The number of episodes shows us that there were 11 values in Aug/Sep, and 6 in Oct/Nov - except for Weekends, which have 7. This is because one participant crosses Sep/Oct. Checking this participants data shows that only the last day is in October, which is a Sunday - thus being part of the weekend.

data |> 
  filter(Id == 214) |> 
  pull(Datetime) |> 
  date() |> 
  unique()
#> [1] "2023-09-26" "2023-09-27" "2023-09-28" "2023-09-29" "2023-09-30"
#> [6] "2023-10-01"

We can wrangle the same data differently, to get averages across all days

#calculating weekday daily summaries for each group
metrics |> 
  summarize_numeric(prefix = "") |> #summarize across participants
  summarize_numeric(prefix = "") |> #summarize by month
  gt() |> 
  fmt_number(c(average_MEDI, light_exposure))
Month mean_timing_above_250 first_timing_above_250 last_timing_above_250 duration_above_250 average_MEDI light_exposure episodes
Aug/Sep 13:38:46 08:48:41 19:09:20 15625s (~4.34 hours) 8.66 12,781.74 11
Oct/Nov 13:44:46 10:06:26 18:14:53 7888s (~2.19 hours) 5.64 5,946.69 7

This shows us 11 participants for the Aug/Sep timeframe and 7 for the Oct/Nov timeframe.
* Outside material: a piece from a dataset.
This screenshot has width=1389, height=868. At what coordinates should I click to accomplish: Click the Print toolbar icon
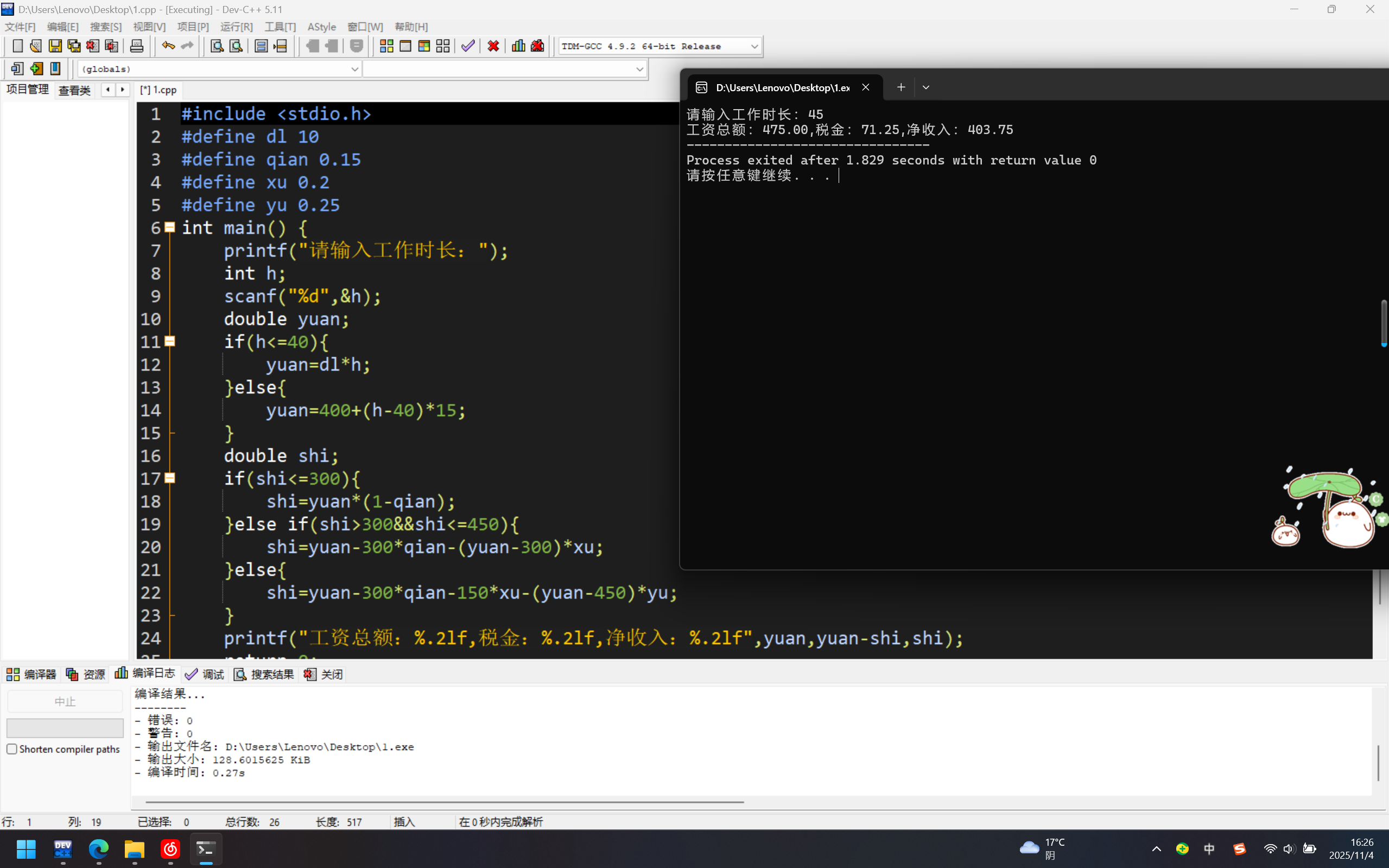pyautogui.click(x=137, y=46)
This is in line with the summary above, which showed us one participant crossed the timeframes. Of course, filtering the data at some inbetween step to ensure there are a minimum amount of data points in each category makes sense, which we have left out here for brevity.

Using gtsummary

This section repeats the summary, but by using the popular gtsummary package.

metrics <- 
  metrics |> 
  group_by(Month) |> 
  select(-Id, -wDay)

#Table output
metrics |> 
  tbl_summary(by = Month,
              statistic = list(all_continuous() ~ "{mean} (±{sd})"),
              digits = list(
                c(
                  mean_timing_above_250, first_timing_above_250, 
                  last_timing_above_250, duration_above_250
                  ) ~ style_time),
              label = list(
                mean_timing_above_250 = 
                  "mean timing above 250 lx mel EDI (HH:MM)",
                first_timing_above_250 = 
                  "first time above 250 lx mel EDI (HH:MM)",
                last_timing_above_250 = 
                  "last time above 250 lx mel EDI (HH:MM)",
                duration_above_250 = "duration above 250 lx mel EDI (HH:MM)",
                average_MEDI = "average mel EDI (lx)",
                light_exposure = "light exposure (lx·h)"
                )
              )
Characteristic Aug/Sep
N = 65
1
Oct/Nov
N = 37
1
mean timing above 250 lx mel EDI (HH:MM) 13:39 (±01:43) 14:03 (±01:41)
first time above 250 lx mel EDI (HH:MM) 08:48 (±02:26) 10:14 (±02:20)
last time above 250 lx mel EDI (HH:MM) 19:09 (±02:20) 18:21 (±02:26)
duration above 250 lx mel EDI (HH:MM) 04:19 (±02:57) 02:02 (±01:32)
average mel EDI (lx) 8.7 (±6.6) 5.5 (±5.0)
light exposure (lx·h) 12,846 (±12,122) 5,618 (±6,612)
1 Mean (±SD)

And that is all you need to work with metrics in LightLogR. Be sure to look at the documentation for each function to understand the parameters and outputs and at the reference section to get an overview of all available metrics.